L'économie collaborative, la croissance et l'emploi
Les plateformes collaboratives comme Uber posent d’abord
un problème de concurrence. Les professionnels sont soumis à des réglementations qui ne sont pas applicables aux travailleurs de l’économie collaborative. C'est par exemple les normes liées à la traçabilité des produits. Les coûts d’investissement ne sont pas les
mêmes. Se pose également le problème des normes
fiscales qui diffèrent. Et si les travailleurs de
l’économie collaborative sont en théorie tenus de payer des cotisations
sociales, en pratique cela se fait souvent « au black ». Il s’agit
donc d’une concurrence déloyale.
Il est couramment allégué que les plateformes collaboratives permettraient de résorber le chômage. C’est
le discours prôné par Uber.
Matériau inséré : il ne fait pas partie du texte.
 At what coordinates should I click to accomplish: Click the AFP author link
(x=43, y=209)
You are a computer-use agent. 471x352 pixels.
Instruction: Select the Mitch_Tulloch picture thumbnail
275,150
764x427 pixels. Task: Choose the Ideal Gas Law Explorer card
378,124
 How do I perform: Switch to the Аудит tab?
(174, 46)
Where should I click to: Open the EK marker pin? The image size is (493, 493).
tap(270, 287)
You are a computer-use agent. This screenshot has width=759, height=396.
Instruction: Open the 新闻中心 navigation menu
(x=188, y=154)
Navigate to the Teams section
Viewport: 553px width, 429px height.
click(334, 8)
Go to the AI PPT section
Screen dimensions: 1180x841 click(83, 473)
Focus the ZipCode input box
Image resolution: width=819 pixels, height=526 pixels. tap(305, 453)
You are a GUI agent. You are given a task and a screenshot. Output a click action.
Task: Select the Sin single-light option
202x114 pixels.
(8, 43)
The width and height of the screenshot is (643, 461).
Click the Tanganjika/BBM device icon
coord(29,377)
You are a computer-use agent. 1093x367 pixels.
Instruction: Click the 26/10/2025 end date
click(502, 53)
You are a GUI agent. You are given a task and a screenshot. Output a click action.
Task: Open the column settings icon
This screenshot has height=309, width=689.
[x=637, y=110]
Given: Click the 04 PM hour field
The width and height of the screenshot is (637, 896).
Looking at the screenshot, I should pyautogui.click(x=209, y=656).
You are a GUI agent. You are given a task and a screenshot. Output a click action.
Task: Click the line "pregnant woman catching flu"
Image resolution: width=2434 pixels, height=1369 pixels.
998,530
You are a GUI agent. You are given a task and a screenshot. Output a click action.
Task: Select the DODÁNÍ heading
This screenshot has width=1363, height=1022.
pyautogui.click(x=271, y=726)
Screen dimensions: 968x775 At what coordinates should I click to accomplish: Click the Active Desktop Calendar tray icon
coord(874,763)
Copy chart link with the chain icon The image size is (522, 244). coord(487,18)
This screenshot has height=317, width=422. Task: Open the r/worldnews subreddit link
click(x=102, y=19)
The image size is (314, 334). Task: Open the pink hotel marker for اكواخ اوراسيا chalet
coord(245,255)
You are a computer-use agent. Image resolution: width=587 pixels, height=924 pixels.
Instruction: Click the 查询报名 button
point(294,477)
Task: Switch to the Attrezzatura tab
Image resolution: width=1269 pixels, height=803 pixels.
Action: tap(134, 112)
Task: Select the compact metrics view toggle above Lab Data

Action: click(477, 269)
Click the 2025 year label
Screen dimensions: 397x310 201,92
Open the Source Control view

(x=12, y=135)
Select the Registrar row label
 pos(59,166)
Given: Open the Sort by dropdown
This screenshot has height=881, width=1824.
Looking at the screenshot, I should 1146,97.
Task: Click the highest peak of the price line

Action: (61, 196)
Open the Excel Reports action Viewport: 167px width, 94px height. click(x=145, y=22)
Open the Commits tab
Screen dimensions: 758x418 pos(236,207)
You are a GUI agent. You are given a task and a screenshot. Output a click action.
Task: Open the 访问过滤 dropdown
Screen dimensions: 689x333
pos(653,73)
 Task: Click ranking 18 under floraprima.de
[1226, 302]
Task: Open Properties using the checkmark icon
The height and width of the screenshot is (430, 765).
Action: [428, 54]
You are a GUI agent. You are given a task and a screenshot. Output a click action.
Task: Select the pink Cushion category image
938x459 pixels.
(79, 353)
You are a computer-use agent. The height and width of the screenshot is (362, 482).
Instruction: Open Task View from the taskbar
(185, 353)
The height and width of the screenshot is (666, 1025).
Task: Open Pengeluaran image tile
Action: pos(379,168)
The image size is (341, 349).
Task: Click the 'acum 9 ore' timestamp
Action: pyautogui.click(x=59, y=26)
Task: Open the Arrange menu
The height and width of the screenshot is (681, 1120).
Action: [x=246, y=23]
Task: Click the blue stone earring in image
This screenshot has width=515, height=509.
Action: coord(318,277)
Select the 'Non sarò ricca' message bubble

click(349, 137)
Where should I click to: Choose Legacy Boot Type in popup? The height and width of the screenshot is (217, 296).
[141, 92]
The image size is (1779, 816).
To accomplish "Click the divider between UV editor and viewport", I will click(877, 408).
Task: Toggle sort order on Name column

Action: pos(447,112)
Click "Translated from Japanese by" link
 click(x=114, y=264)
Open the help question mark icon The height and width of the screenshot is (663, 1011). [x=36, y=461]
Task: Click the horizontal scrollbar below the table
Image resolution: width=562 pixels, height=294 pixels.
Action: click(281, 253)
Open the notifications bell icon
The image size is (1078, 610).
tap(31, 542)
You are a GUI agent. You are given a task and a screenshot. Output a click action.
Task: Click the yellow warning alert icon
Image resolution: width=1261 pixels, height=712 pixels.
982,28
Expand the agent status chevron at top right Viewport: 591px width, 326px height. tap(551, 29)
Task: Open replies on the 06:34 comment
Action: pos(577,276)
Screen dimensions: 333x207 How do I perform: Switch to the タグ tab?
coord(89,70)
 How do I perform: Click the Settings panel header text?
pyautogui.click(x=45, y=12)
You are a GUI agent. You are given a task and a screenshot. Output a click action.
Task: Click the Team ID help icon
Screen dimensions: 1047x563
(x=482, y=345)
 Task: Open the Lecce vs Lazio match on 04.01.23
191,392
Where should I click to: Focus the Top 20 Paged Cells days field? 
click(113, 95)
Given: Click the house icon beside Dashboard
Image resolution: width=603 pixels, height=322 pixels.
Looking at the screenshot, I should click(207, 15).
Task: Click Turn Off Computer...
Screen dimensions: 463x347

En réalité, en raison des différences de réglementation, les travailleurs de l’économie collaborative exécutent leur
prestation de service à un prix très concurrentiel. Les entreprises et
auto-entrepreneurs ne peuvent pas aligner leur prix, ce qui aboutit à une
destruction d’emplois, voire à une destruction d'entreprise. Il est en outre objecté que si cela détruit des
emplois, cela n’en crée aucun puisque de nombreux travailleurs de l’économie
collaborative ont déjà un emploi. Ce serait ainsi une activité générant un
complément de revenu.
Par ailleurs, l’activité issue de ces plateformes ne
créerait aucune richesse, excepté des richesses actionnariales. Ces activités
n’aboutiraient ainsi pas à la création d’emplois en raison notamment de la désintermédiation, mais en supplément détruiraient de la valeur. L’économiste
Daniel Cohen précité parle d’une société numérique qui ne produit pas de
nouvelle société de consommation, mais procède à un recyclage avec des coûts réduits. Ainsi
cela n’a pas les mêmes potentiels de croissance que ceux issus de la révolution
industrielle par exemple. A terme, la croissance précitée devrait rapidement s’estomper.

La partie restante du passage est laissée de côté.